== Task details ==
Reproduce in full, word for word, the text below about the village of Melas in the Kastoria regional unit.

== Extracted text ==

-- -- --

Village in Macedonia, Greece

Melas (Μελάς) is a mountainous village in the regional unit of Kastoria, Macedonia, Greece. It belongs to the municipality of Kastoria and specifically to the municipal unit of Korestia. The previous name of the village was Statista (or Stathista or Agios Efstathios after the homonymous Orthodox church of Agios Efstathios). A museum dedicated to Pavlos Melas and the Greek struggle for Macedonia now operates in the village.

==Name==
Before 1927 the village was called Statista (Στάτιστα, Статица, Statitsa). The name of the village was changed to Melas, after the Greek fighter (makedonomachos) Pavlos Melas who lost his life there.

==History==
In 1873, the village was recorded as having 60 households with 180 male Bulgarian inhabitants.

In 1900, Vasil Kanchov gathered and compiled statistics on demographics in the area and reported that the village of Statitsa was inhabited by about 600 Christian Bulgarian inhabitants.

-- -- --

== Information provided ==
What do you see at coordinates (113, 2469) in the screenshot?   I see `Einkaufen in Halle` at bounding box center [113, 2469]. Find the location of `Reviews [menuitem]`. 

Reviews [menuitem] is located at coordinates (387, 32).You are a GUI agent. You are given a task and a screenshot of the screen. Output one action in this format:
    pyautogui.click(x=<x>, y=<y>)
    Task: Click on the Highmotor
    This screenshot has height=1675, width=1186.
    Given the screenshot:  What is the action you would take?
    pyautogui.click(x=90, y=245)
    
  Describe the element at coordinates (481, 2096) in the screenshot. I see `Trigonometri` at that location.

-- -- --

== Output of the exercise ==
Village in Macedonia, Greece

Melas (Μελάς) is a mountainous village in the regional unit of Kastoria, Macedonia, Greece. It belongs to the municipality of Kastoria and specifically to the municipal unit of Korestia. The previous name of the village was Statista (or Stathista or Agios Efstathios after the homonymous Orthodox church of Agios Efstathios). A museum dedicated to Pavlos Melas and the Greek struggle for Macedonia now operates in the village.

==Name==
Before 1927 the village was called Statista (Στάτιστα, Статица, Statitsa). The name of the village was changed to Melas, after the Greek fighter (makedonomachos) Pavlos Melas who lost his life there.

==History==
In 1873, the village was recorded as having 60 households with 180 male Bulgarian inhabitants.

In 1900, Vasil Kanchov gathered and compiled statistics on demographics in the area and reported that the village of Statitsa was inhabited by about 600 Christian Bulgarian inhabitants.